Voorkennis

Qua voorkennis wiskunde stelt Statistiek voor Psychologen geen al te hoge eisen. Onderwerpen uit de derde graad (o.a. rijen en reeksen, limieten, afleiden en integralen) moet je hooguit oppervlakkig kennen om te kunnen volgen. De prof verwacht ook niet dat je statistiek en kansrekenen eerder gezien hebt in het middelbaar, al is dat natuurlijk wel mooi meegenomen.
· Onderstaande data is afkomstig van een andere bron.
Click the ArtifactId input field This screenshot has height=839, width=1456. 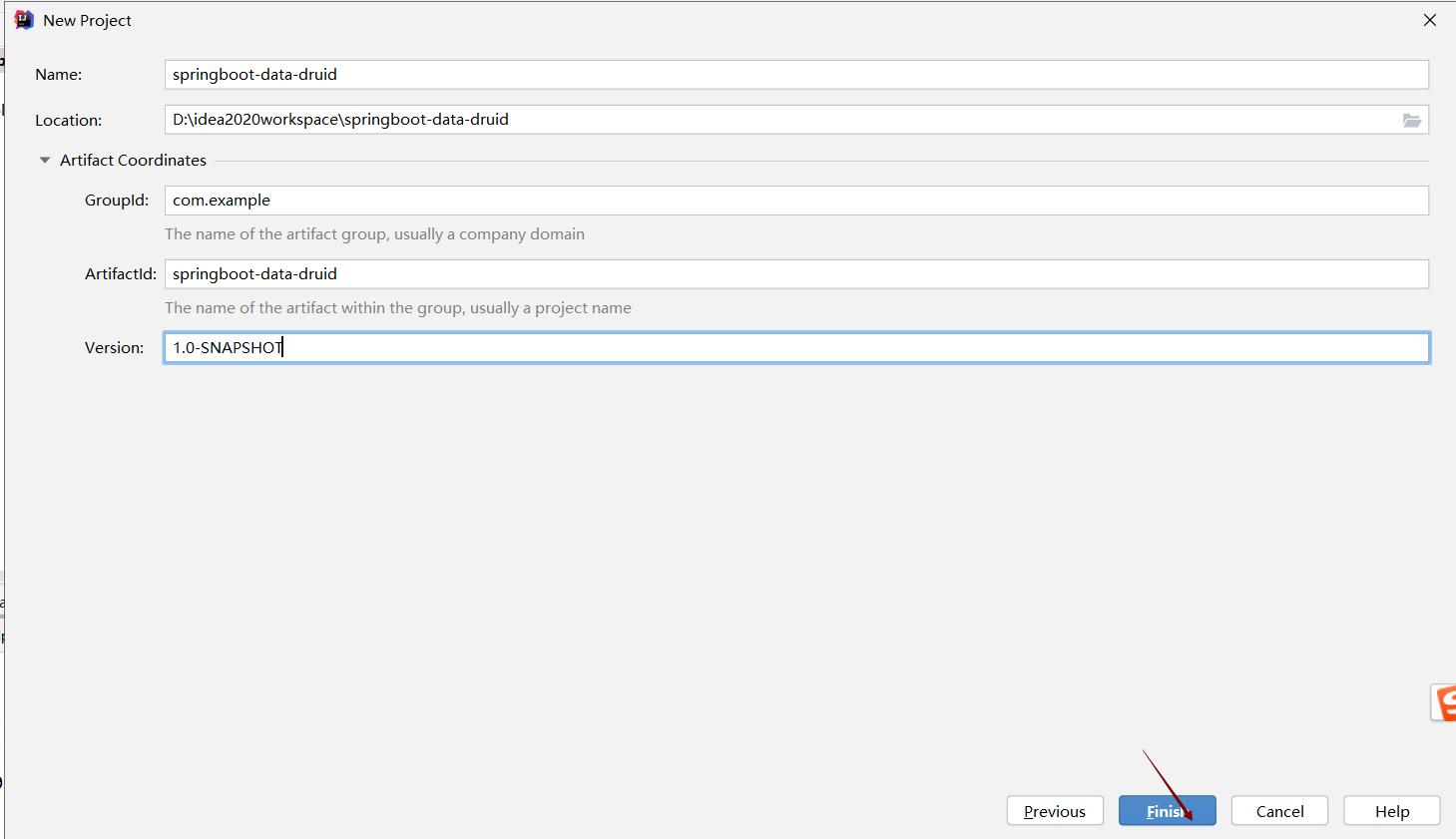point(796,273)
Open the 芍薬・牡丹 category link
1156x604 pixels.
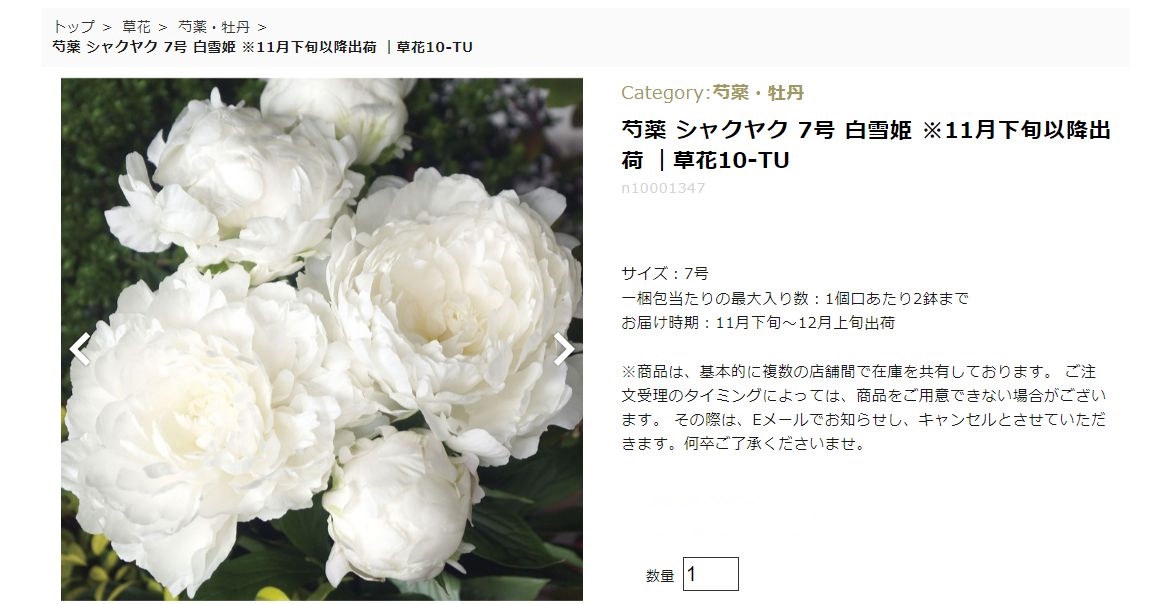click(x=757, y=93)
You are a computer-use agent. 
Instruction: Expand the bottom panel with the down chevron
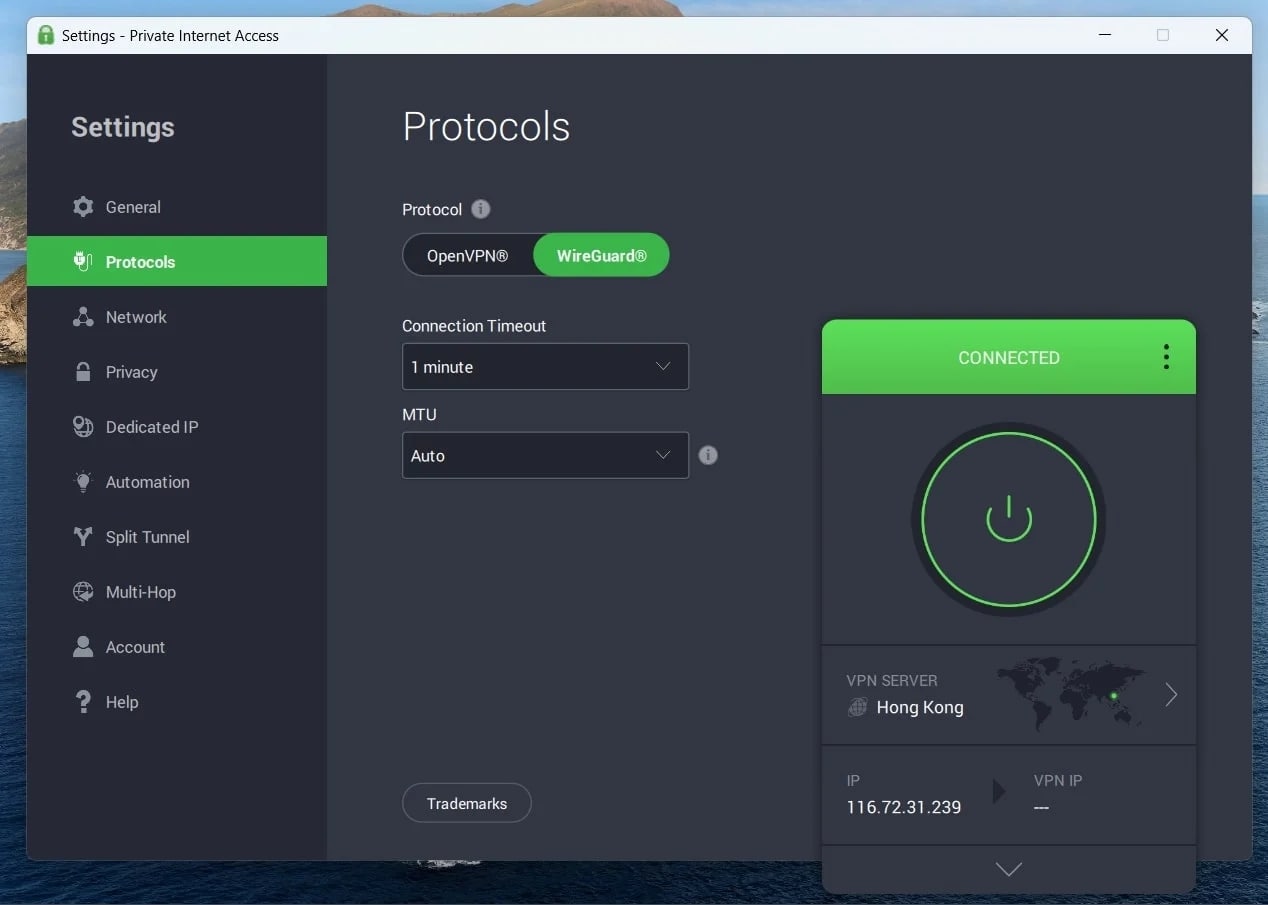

Onderwerpen uit de lagere graden (o.a. breuken, distributiviteit, merkwaardige producten en lineaire vergelijkingen) zijn uiteraard wel onontbeerlijk om statistiek tot een goed einde te brengen. Ik heb het gevoel dat veel studenten zichzelf overschatten op dat vlak. De bezoekersaantallen van de zelftests op deze website bevestigen dat voor een stuk: studenten vliegen direct in de multiple choice vragen over statistiek 1 en laten de voorkennisvragen links liggen. De enkelingen die zich daar toch aan wagen, merken vaak al snel dat het toch niet zo vlot gaat als ze zouden willen. Bij deze dus een oproep: denk kritisch na over jouw eigen voorkennis. Nog belangrijker: schiet in actie als je merkt dat er toch iets scheelt. Herhaal bijvoorbeeld opnieuw jouw studiemateriaal uit het middelbaar, of duik eens in de literatuurlijst met nuttige boeken rond voorkennis die de prof elk jaar op Toledo publiceert. In deze vraag van de FAQ staan enkele nuttige links om je voorkennis verder bij te spijkeren.

Om te weten wat wel en niet relevant is om te herhalen, kan je de aanduidingen in het formularium voorkennis volgen.